Recorded data:
++++++++++++++++++++
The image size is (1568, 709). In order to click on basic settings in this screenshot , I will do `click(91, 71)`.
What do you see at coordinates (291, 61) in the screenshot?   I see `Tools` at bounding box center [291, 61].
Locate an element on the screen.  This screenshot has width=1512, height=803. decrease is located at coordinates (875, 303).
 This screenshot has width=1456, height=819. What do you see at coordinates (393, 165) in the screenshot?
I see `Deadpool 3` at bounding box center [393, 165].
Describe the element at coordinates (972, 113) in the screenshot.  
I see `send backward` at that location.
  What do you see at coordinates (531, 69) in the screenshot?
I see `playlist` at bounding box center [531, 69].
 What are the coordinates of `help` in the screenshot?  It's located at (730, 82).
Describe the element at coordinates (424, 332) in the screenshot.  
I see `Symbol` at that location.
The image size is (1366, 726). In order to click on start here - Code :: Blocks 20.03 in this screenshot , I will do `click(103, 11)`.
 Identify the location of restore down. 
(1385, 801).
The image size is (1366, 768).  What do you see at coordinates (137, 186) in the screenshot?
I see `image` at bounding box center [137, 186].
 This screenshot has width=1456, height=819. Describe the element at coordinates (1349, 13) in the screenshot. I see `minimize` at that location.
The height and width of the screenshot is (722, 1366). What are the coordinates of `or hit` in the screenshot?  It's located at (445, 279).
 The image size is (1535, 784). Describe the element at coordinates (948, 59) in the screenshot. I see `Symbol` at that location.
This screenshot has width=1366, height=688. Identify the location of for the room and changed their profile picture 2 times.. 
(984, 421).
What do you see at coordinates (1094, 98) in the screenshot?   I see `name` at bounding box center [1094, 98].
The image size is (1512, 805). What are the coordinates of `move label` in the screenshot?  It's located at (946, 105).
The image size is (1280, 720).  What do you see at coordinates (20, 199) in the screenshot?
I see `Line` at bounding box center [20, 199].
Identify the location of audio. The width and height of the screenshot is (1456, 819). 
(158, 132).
++++++++++++++++++++
Exercise details: From the records above, extract every line containing the word "location" and copy each one in full.

Result for this task:
I see `send backward` at that location.
I see `Symbol` at that location.
 Identify the location of restore down. 
 This screenshot has width=1456, height=819. Describe the element at coordinates (1349, 13) in the screenshot. I see `minimize` at that location.
 The image size is (1535, 784). Describe the element at coordinates (948, 59) in the screenshot. I see `Symbol` at that location.
This screenshot has width=1366, height=688. Identify the location of for the room and changed their profile picture 2 times.. 
Identify the location of audio. The width and height of the screenshot is (1456, 819). 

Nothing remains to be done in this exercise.